In series production the book-end came in the form of an inline six and a V8. The last top-line naturally aspirated inline six was the quick-revving 3.0L N52 that produced 272 hp in European form. But perhaps the pinnacle of BMW’s long history with naturally aspired six’s came with the E46 M3 and the S54B32. 333hp in US form (and up to 355 in CSL trim) the 3.0L sounded and revved like a race-car.
But if you’re talking about the ultimate naturally aspired BMW engine, that would technically have to be the S85B50 V10. With 507 hp at 7750 rpm the 5.0L V10 blew away all comparable engines when it came to displacement vs power. With a 8250 redline the V10 was inspired by the high-revving BMW F1 engines of the era. It didn’t sound as great as the V8 it replaced (we’ll blame EU noise laws for that) but it was dramatically more exotic.
Then BMW did one better and sliced off a couple of cylinders to create the high-revving 4.0L V8 for the E9X M3. The S65B40 produced 414 hp and a 8400 rpm redline that defied all belief. While some of the BMW historical M3 character was lost with the S54B32, the new V8 threw the gauntlet down on the competition and helped continue the M3′s dominance over the Audi and Mercedes competition.
And then just like that the 8,000 redlines were gone.
Progress should give us more of what we want. But we’re finding out the future is too complicated for that. Yes the new era of BMW engines develop more torque and are better at every day drivability. But there is a character that will soon be forever lost with these engines. The honesty of a naturally aspirated engine will soon be forgotten and in its place the induction sound and endless torque. Yet another old technology that progress has made irrelevant.

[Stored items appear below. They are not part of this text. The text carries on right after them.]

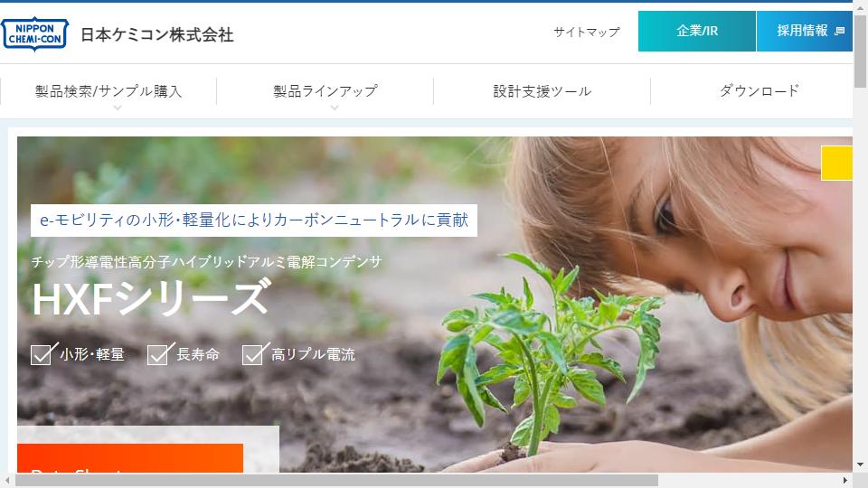
Task: Click the vertical scrollbar down arrow
Action: tap(860, 465)
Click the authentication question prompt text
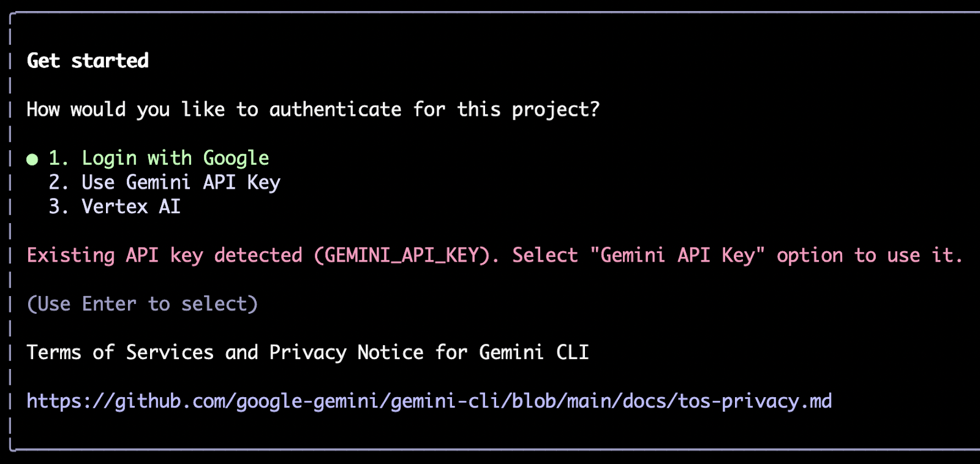The image size is (980, 464). 312,109
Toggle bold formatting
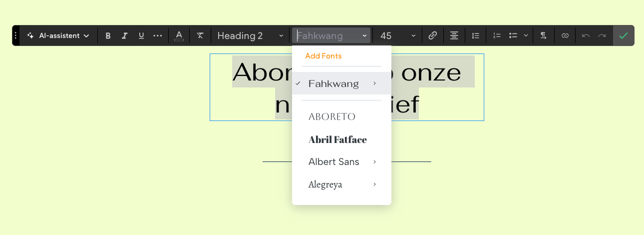 coord(108,36)
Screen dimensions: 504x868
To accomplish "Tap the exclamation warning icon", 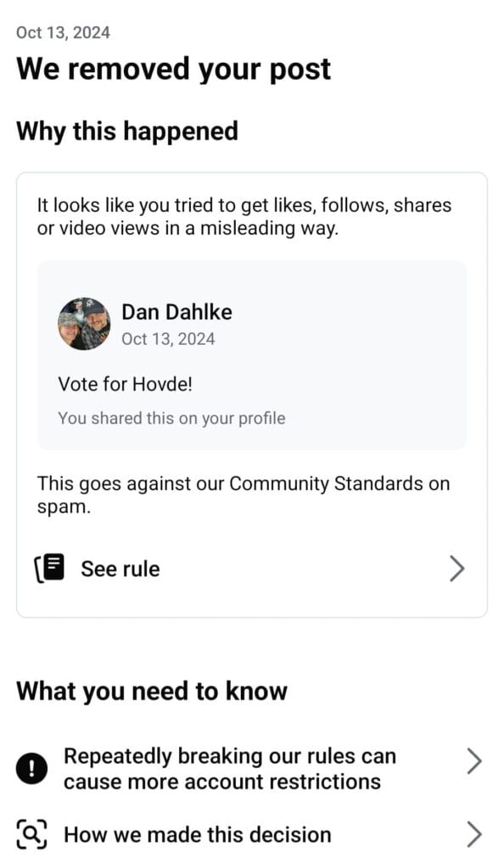I will tap(31, 769).
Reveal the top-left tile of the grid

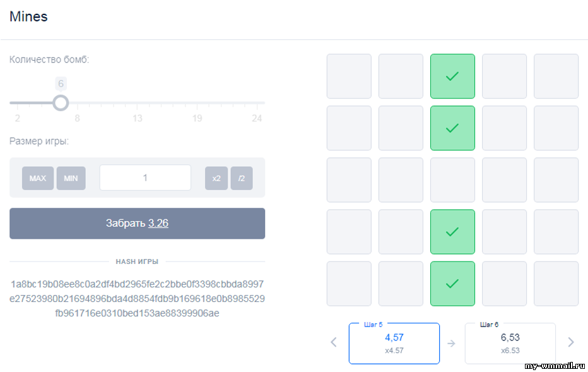349,76
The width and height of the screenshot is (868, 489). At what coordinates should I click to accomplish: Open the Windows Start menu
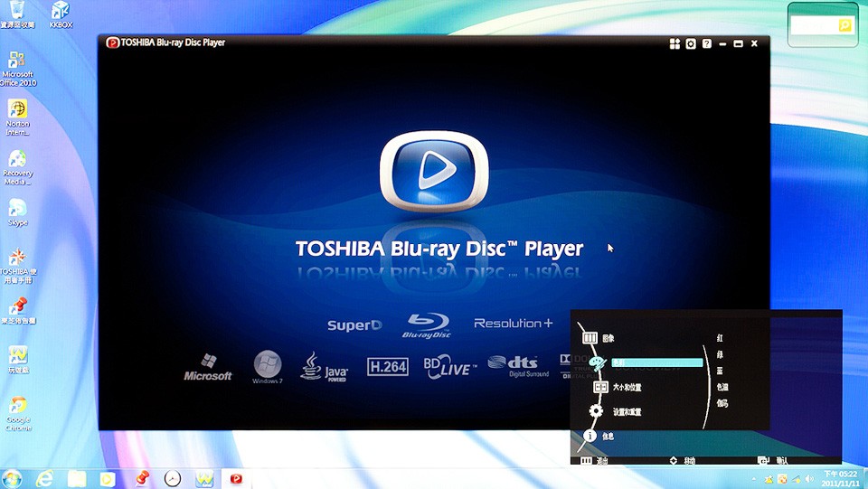(13, 478)
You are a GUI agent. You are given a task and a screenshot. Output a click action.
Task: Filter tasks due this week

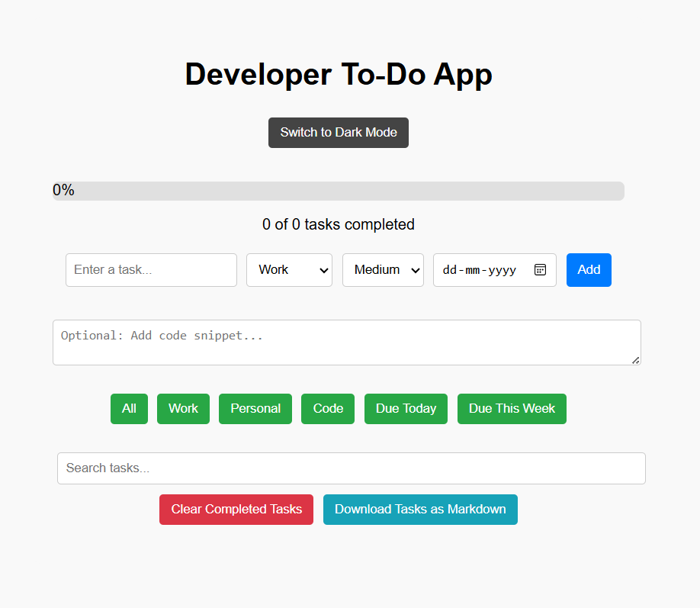tap(511, 408)
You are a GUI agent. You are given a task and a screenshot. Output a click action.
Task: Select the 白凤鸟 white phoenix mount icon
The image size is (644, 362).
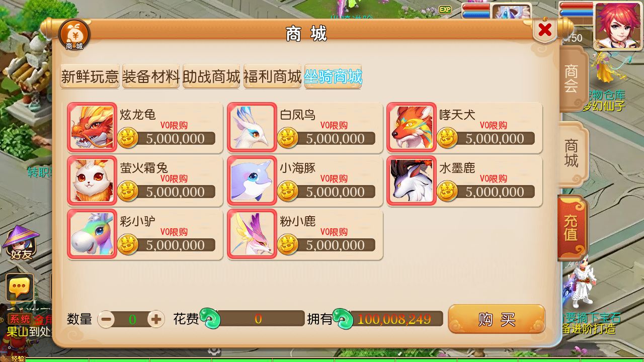click(252, 127)
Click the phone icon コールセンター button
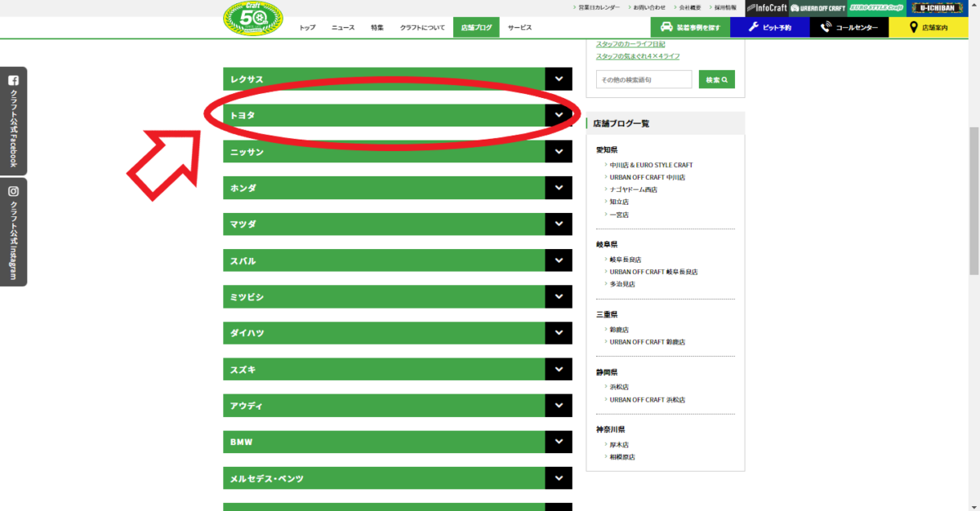 [849, 27]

My fear is that the accelerator will soon become the go button and the nuances of power delivery we all know and love will be gone. And gone too will be listening to an engine take on new character at every thousand RPM up the dial – the very soul of an engine.
So what do we have to look forward to? Speed for one. We know that BMW will up the ante in every way with these new turbocharged monsters. We also should expect smaller engines producing the same if not more power. And that means less weight and (most importantly in the eyes of society) much higher efficiency.
All is not lost but quite a bit of what BMW has hung their hats on for the past 40 years will be. Thus it’ll be up to the mad scientists of Munich to find BMW’s voice in this new world. They have a a tough road and there’s an enormous amount at stake. But if there’s one thing we’ve learned to do, it’s to trust them when it comes to designing and building powerplants.
Or you can just start scouring eBay for that pristine E46 M3.